▶ **PROMPT**: Below are the entries. Transcribe exactly the lines from the one with "Click the EOS logo" through the one with "Task: Check the first row checkbox", ends included, and leave out all others.

Records from a data source:
====

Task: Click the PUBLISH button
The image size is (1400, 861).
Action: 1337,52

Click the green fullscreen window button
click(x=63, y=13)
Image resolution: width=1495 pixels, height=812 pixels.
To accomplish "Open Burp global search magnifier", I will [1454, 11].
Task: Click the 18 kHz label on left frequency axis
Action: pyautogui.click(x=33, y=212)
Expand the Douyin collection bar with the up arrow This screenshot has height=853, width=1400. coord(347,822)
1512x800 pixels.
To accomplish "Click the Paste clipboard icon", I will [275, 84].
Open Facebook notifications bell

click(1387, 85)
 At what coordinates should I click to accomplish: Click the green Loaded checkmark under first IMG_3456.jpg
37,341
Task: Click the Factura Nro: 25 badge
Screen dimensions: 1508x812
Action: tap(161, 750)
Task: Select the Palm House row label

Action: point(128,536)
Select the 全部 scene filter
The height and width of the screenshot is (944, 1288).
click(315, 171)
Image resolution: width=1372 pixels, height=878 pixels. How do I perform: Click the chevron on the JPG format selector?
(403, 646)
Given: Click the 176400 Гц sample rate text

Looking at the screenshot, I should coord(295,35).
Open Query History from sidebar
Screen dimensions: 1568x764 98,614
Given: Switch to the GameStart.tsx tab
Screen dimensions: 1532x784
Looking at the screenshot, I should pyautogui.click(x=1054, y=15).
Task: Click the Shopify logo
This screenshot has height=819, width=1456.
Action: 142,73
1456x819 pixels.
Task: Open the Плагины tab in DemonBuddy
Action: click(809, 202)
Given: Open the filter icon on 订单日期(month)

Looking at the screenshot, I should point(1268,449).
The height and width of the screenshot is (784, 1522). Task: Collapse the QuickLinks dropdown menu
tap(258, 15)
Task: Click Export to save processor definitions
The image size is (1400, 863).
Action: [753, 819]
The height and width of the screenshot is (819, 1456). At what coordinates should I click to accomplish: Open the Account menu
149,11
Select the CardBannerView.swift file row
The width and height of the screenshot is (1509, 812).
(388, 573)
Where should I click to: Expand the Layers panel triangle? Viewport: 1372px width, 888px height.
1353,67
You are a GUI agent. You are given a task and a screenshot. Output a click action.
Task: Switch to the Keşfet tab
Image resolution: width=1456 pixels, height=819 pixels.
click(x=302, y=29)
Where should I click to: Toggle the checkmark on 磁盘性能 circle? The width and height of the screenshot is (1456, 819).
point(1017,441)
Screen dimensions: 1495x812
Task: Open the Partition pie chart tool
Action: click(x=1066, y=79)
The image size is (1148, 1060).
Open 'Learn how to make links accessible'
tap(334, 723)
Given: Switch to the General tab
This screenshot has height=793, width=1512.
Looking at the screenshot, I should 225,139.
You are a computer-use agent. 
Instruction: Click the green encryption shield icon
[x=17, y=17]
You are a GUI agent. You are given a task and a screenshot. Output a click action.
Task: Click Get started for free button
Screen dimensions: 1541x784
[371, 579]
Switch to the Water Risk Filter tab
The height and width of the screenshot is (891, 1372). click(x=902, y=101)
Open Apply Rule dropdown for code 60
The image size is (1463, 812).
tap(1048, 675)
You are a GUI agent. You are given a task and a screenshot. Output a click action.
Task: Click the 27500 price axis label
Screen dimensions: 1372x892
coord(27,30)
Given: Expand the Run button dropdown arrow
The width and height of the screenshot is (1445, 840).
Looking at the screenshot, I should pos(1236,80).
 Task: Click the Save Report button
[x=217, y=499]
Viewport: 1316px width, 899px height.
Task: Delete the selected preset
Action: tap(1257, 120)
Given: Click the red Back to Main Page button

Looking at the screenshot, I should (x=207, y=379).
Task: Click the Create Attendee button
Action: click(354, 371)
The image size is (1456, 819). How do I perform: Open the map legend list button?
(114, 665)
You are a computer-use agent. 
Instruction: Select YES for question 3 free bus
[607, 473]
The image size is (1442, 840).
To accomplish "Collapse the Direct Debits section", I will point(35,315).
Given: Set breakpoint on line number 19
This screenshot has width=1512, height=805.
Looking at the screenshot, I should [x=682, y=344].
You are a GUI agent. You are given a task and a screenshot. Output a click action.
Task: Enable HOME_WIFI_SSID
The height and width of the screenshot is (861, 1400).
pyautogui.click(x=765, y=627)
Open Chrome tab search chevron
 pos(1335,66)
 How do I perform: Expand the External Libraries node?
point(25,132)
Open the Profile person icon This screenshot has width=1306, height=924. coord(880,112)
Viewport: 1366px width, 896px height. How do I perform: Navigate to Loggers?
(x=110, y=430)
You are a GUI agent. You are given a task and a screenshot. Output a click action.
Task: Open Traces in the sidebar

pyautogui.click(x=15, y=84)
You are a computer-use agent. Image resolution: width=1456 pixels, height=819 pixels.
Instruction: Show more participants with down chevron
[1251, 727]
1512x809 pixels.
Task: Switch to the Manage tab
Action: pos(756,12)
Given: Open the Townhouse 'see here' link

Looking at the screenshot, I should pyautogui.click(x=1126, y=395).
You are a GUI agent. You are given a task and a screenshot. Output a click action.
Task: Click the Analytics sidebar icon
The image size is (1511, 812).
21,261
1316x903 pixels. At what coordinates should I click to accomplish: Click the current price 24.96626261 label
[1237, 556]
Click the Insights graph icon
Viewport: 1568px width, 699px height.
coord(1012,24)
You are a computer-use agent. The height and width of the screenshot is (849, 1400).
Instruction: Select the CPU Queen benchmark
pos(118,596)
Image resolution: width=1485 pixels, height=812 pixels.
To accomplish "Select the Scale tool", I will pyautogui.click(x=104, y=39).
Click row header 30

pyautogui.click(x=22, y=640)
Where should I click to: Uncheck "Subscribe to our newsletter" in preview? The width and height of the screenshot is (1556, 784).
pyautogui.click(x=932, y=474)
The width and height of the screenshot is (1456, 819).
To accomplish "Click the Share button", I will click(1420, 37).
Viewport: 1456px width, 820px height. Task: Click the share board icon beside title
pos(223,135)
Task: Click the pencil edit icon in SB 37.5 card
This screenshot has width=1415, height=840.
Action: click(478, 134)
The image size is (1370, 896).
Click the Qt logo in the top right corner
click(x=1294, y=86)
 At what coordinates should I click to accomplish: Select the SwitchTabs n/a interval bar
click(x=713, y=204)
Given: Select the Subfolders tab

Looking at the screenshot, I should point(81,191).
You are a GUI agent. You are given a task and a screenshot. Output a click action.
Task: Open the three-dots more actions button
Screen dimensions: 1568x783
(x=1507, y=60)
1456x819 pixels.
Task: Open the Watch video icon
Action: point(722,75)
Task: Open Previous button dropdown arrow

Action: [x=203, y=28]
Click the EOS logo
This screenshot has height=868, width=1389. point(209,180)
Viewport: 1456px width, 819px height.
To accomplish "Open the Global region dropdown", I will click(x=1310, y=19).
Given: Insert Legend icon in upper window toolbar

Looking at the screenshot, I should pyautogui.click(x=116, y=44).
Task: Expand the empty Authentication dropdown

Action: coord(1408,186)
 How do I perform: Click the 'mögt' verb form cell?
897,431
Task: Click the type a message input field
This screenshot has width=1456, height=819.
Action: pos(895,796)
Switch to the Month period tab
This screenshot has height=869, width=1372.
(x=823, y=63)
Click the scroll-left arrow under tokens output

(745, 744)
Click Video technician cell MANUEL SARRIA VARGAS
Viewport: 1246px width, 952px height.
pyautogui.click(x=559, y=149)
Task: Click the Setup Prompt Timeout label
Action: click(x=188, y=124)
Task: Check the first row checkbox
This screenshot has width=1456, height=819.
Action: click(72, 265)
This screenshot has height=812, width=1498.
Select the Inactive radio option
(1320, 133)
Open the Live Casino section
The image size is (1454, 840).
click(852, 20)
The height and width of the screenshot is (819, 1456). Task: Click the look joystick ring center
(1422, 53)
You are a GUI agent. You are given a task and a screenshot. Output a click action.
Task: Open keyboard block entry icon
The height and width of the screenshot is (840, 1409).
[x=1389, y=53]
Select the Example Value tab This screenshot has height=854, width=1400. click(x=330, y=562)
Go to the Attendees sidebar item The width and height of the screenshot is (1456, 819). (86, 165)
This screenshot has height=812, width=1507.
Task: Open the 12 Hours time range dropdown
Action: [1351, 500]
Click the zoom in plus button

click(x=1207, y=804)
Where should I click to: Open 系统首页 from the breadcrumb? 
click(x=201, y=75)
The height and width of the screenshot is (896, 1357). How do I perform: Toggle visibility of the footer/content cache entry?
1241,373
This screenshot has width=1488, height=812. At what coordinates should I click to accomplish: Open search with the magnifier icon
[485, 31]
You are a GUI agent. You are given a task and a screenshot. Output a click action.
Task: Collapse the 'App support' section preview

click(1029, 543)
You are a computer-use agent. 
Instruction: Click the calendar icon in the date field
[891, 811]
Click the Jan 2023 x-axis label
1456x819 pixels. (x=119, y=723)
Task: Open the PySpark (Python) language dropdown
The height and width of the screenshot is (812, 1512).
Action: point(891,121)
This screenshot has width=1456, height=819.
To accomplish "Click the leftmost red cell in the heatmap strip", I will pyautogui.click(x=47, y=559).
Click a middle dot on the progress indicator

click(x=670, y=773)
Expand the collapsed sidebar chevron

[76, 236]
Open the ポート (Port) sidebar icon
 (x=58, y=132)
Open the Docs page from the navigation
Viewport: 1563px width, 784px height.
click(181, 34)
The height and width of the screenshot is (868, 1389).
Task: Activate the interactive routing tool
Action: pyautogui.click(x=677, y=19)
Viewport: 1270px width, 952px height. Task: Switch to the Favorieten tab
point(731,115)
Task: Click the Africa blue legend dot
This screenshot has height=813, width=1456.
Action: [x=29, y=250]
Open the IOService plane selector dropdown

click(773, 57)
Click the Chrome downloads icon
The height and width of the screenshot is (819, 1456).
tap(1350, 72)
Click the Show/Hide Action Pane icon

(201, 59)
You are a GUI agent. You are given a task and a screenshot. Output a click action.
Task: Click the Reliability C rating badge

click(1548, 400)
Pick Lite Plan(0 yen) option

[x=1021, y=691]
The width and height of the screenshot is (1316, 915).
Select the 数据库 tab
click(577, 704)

====

▶ **RESPONSE BELOW**:
Click the EOS logo
This screenshot has height=868, width=1389. point(209,180)
Viewport: 1456px width, 819px height.
To accomplish "Open the Global region dropdown", I will click(x=1310, y=19).
Given: Insert Legend icon in upper window toolbar

Looking at the screenshot, I should pyautogui.click(x=116, y=44).
Task: Expand the empty Authentication dropdown

Action: coord(1408,186)
 How do I perform: Click the 'mögt' verb form cell?
897,431
Task: Click the type a message input field
This screenshot has width=1456, height=819.
Action: pos(895,796)
Switch to the Month period tab
This screenshot has height=869, width=1372.
(x=823, y=63)
Click the scroll-left arrow under tokens output

(745, 744)
Click Video technician cell MANUEL SARRIA VARGAS
Viewport: 1246px width, 952px height.
pyautogui.click(x=559, y=149)
Task: Click the Setup Prompt Timeout label
Action: click(x=188, y=124)
Task: Check the first row checkbox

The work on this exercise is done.